You'd be hard-pressed to find anyone that doesn't crave a perfectly thin and beautifully crisp pizza crust. Thanks to the Baking Steel, gone are the days when you had to visit a restaurant to find that delicious pizza—now, you can make your own at home! But how does the Steel do it? And why is it so much better than any other home pizza-cooking method? Well, it all comes down to science behind the Baking Steel.
When it comes to defining a genuine Neapolitan-style pizza, the Associazione Verace Pizza Napoletana presents a thorough set of rules and regulations. According to this association, the dough must be made, mixed, and formed in a certain way, and the ingredients must include a set of specific toppings—all guidelines you could easily follow in your own personal kitchen. But the one part of the process that you couldn't recreate at home is the fact that the pizza itself must be cooked in a stone oven at around 900°F for 60-90 seconds. Home ovens just can't get that hot—most max out at around 500-550°F. It isn't just for definition's sake that a Neapolitan pizza needs to be cooked at an extremely high temperature for a short amount of time—it's actually very important for the finished product. That high temperature (resulting in such a quick cook time) gives the pizza that beautiful, crispy crust we all crave. But, what if you wanted to try to recreate that pizza at home? If you wanted your cook time to be just as fast, but you couldn't get the temperature as high as you need in your home oven, what could you do?
The answer? Move heat as fast as you can by using a good conductor of heat. That's where the Baking Steel comes in. As you could probably guess, the Baking Steel is made purely of steel, which has high thermal conductivity. That's just a fancy way of saying that heat moves very quickly from steel's surface to whatever it's touching. Compared to ceramic (which is what the traditional pizza stone is made out of), steel's thermal conductivity is actually 18 times greater! So, you can imagine how much hotter the Baking Steel would get than your average pizza stone. Think of it this way: if you were to walk on ceramic bricks after they'd been sitting outside on a hot day, you wouldn't burn your feet. The heat transfer between the ceramic material and your feet would be pretty slow. (Slow enough that it wouldn't hurt, anyway.) However, if you tried doing the same thing with steel, you'd probably end up with some pretty severe burns—the heat would move much faster from the surface of the steel to your foot. (In other words, don't try this at home.) Basically, steel creates an environment that's hotter than it actually is. Which is exactly what you need to create that perfect pizza crust!

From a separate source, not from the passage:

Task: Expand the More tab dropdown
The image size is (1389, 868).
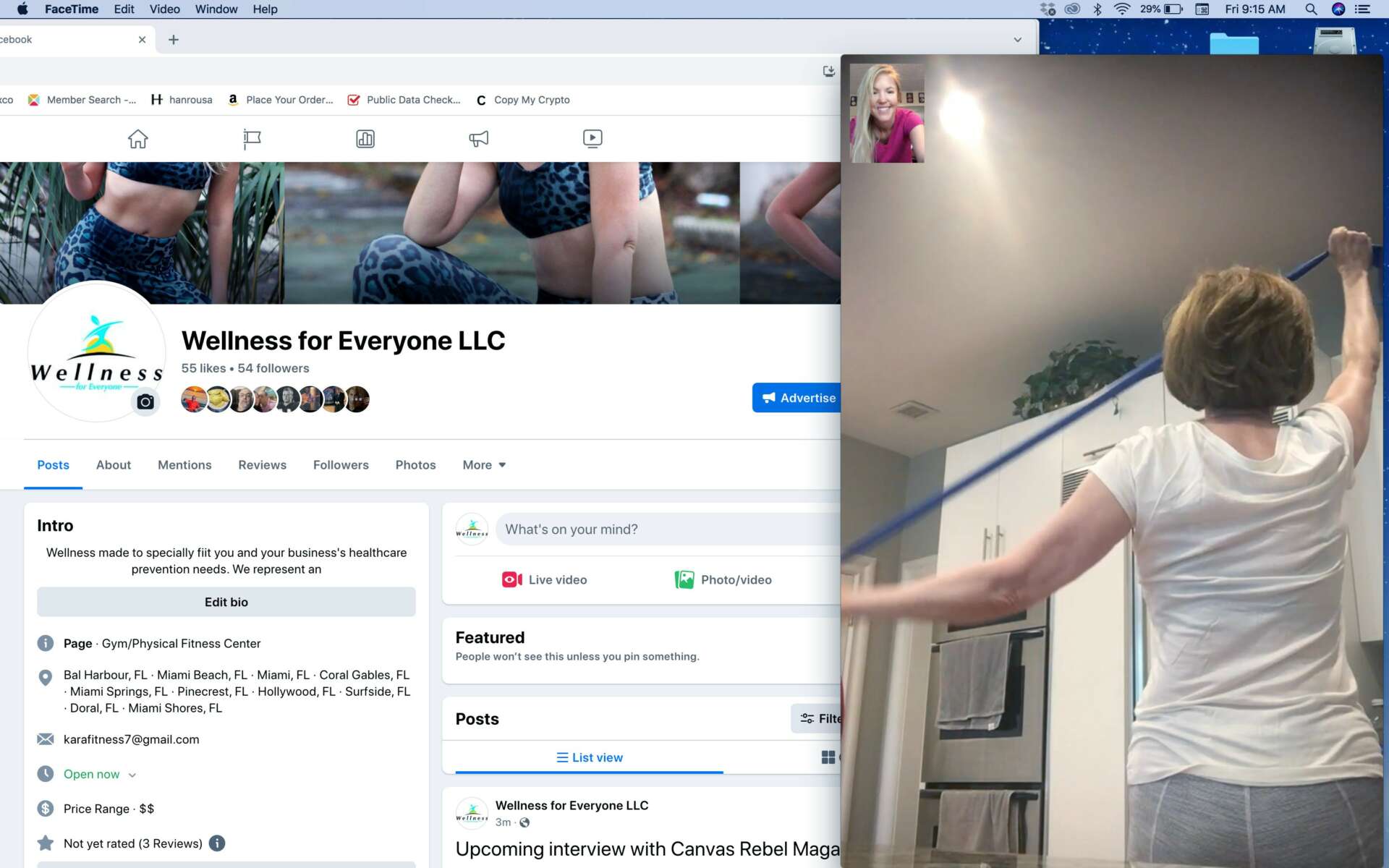Action: (x=484, y=465)
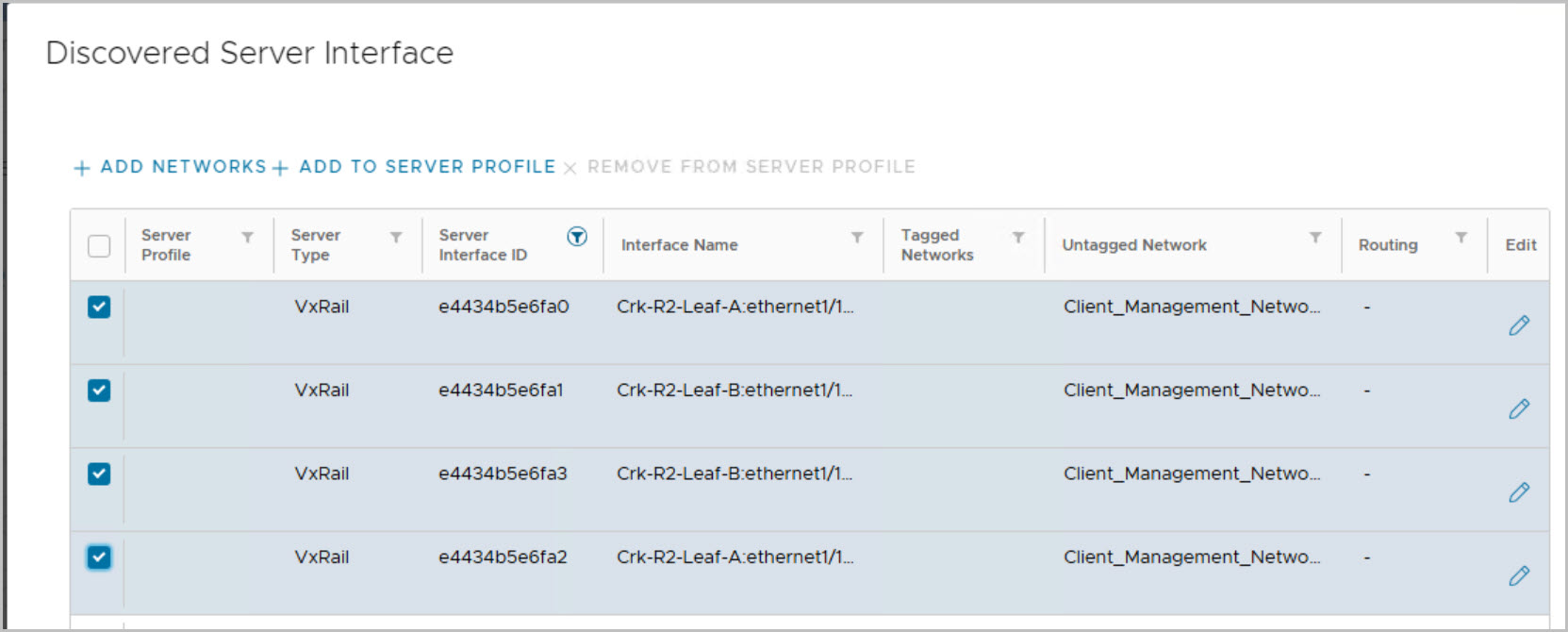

Steel isn't just a great conductor of heat—it also absorbs and retains heat well. In scientific terms, the Baking Steel has a "high thermal mass." If you wanted to maintain a hot environment, one way of doing it would be to heat up something heavy. That would ensure that the area stayed hot even if its surrounding temperatures became inconsistent. You can probably guess how this concept applies to the Baking Steel. When you're cooking pizzas one after another, you lose heat as you open and close the oven door. When that hot air escapes, it affects the temperature of your oven, which in turn, affects the cook time of your pizza. The Baking Steel solves this problem because steel is extremely dense—it holds in its heat, which means you don't have to worry about fluctuating oven temperatures.
Aside from the fact that the Baking Steel is great with heat, it has some other practical advantages. Anything made of ceramic material will eventually shatter or crack if it's used for long enough. That means that those traditional pizza stones definitely won't last you a lifetime. Even professional pizza ovens that have six-inch-thick ceramic floors suffer from cracks. (If that ceramic can't even stand the heat, your pizza stone at home definitely won't!) Pizza stones also have a great risk of heat shock—if you were to splash cold water on a hot stone, there's a really good chance that it would shatter immediately. The Baking Steel, on the other hand, is going to last. It's extremely durable (you'd have quite a time trying to break it), plus, it has the added benefit of not having to worry about any kind of heat shock. From a purely factual standpoint, it will last longer than other at-home pizza-cooking tools.
Craving That Scientifically-Proven Crust?
When it comes to creating that perfect crust at home, the Baking Steel wins—no questions asked. After all, it was created with some pretty precise scientific specifications in mind. (And you can't argue with the facts!) But enough about science… we know after reading all this, you're probably just ready for some of that mouthwatering pizza. So, go create some love on the Steel!